4.Section 121.3 is revised to read as follows:

§ 121.3 Standard Mail.

(a) End-to-End. (1) The service standard for Sectional Center Facility (SCF) turnaround Standard Mail® pieces accepted at origin before the day-zero Critical Entry Time is 3 days when the origin Processing & Distribution Center/Facility (OPD&C/F) and the SCF are the same building, except for mail between the territories of Puerto Rico and the U.S. Virgin Islands.

(2) The service standard for Area Distribution Center (ADC) turnaround Standard Mail pieces accepted at origin before the day-zero Critical Entry Time is 4 days when the OPD&C/F and the ADC are the same building, unless the ADC is in the contiguous 48 states and the delivery address is not, or the mail is between Puerto Rico and the U.S. Virgin Islands, or the mail is between Hawaii and American Samoa.

(3) The service standard for intra-Network Distribution Center (NDC) Standard Mail pieces accepted at origin before the day-zero Critical Entry Time is 5 days for each remaining 3-digit ZIP Code origin-destination pair within the same Network Distribution Center service area if the origin and destination are within the contiguous 48 states; the same standard applies to mail that is intra-Alaska or between the state of Hawaii and the territory of Guam or American Samoa.

(4) For each remaining 3-digit ZIP Code origin-destination pair within the contiguous 48 states, the service standard for Standard Mail pieces accepted at origin before the day-zero Critical Entry Time is the sum of 5 or 6 days plus the number of additional days (from 1 to 4) required for surface transportation between each 3-digit ZIP Code origin-destination pair.

(5) For each remaining 3-digit ZIP Code origin-destination pair, the service standard for Standard Mail pieces accepted at origin before the day-zero Critical Entry Time is the sum of 5 or 6 days plus the number of additional days (from 7 to 21) required for intermodal (highway, boat, air-taxi) transportation outside the contiguous 48 states for each 3-digit ZIP Code origin-destination pair.

(b) Destination Entry. (1) Standard Mail pieces that qualify for a Destination Delivery Unit (DDU) rate and that are accepted before the day- zero Critical Entry Time at the proper DDU have a 2-day service standard.

(2) Standard Mail pieces that qualify for a Destination Sectional Center Facility (DSCF) rate and that are accepted before the day-zero Critical Entry Time at the proper DSCF have a 3-day service standard, except for mail dropped at the SCF in the territory of Puerto Rico and destined to the territory of the U.S. Virgin Islands, or mail destined to American Samoa.

(3) Standard Mail pieces that qualify for a Destination Sectional Center Facility (DSCF) rate, are accepted before the day-zero Critical Entry Time at the SCF, and are either entered in Puerto Rico and destined to the U.S. Virgin Islands, or are destined to American Samoa, have a 4-day service standard.

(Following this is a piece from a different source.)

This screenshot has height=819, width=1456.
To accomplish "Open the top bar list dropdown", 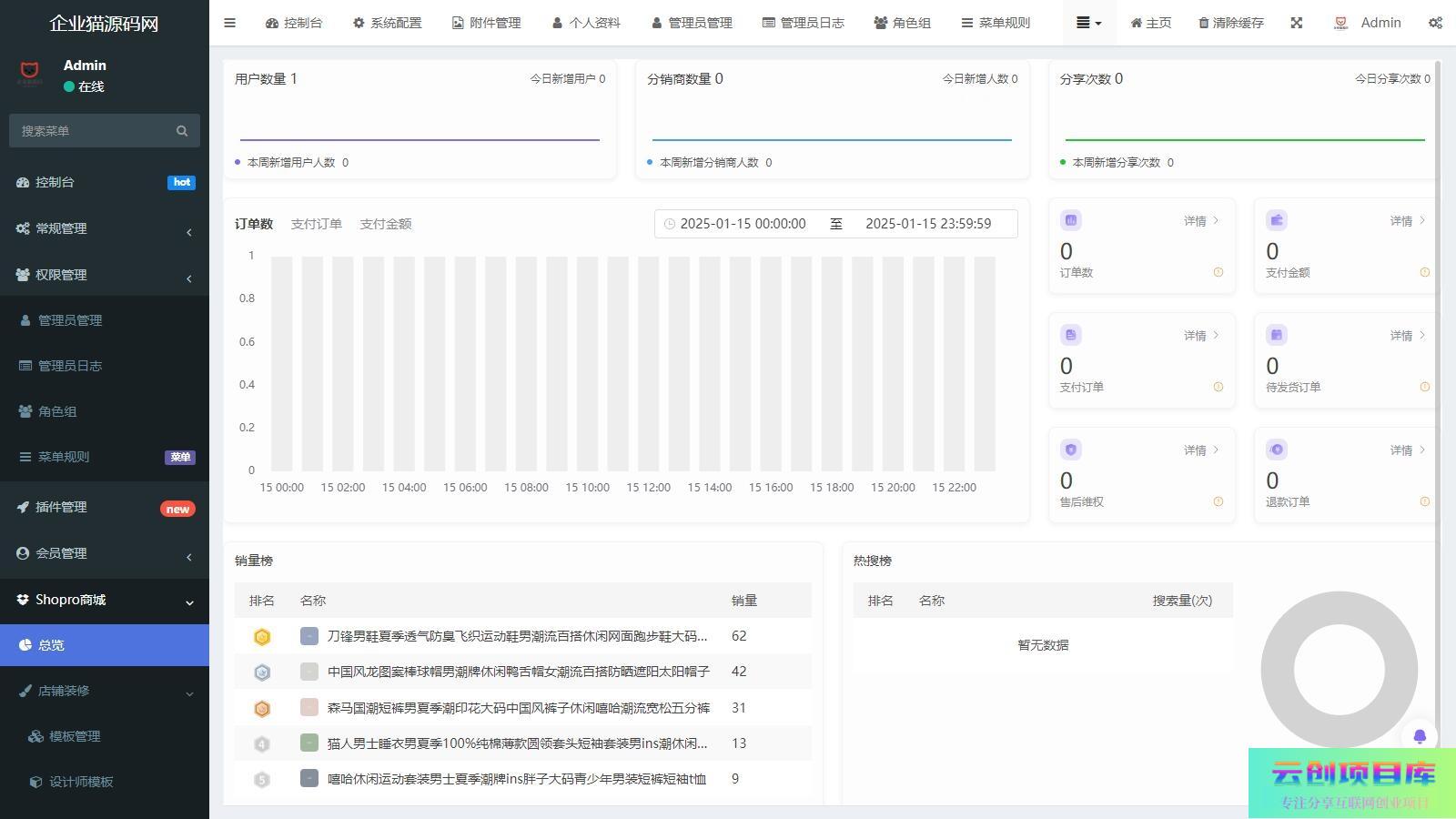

(4) Standard Mail pieces that qualify for a Destination Network Distribution Center (DNDC) rate, and that are accepted before the day-zero Critical Entry Time at the proper DNDC have a 5-day service standard, if both the origin and the destination are in the contiguous 48 states.

(5) Standard Mail pieces that qualify for a Destination Network Distribution Center (DNDC) rate, and that are accepted before the day-zero Critical Entry Time at the proper DNDC in the contiguous 48 states for delivery to addresses in the states of Alaska or Hawaii or the territories of Guam, American Samoa, Puerto Rico, or the U.S. Virgin Islands, have a service standard of 12-14 days, depending on the 3-digit origin-destination ZIP Code pair. For each such pair, the applicable day within the range is based on the number of days required for transportation outside the contiguous 48 states.

5.Section 121.4 is revised to read as follows:

§ 121.4 Package Services.

(a) End-to-End. (1) The service standard for Sectional Center Facility (SCF) turnaround Package Services mail accepted at the origin SCF before the day-zero Critical Entry Time is 2 days when the origin Processing & Distribution Center/Facility and the SCF are the same building, except for mail between the territories of Puerto Rico and the U.S. Virgin Islands, and mail destined to American Samoa.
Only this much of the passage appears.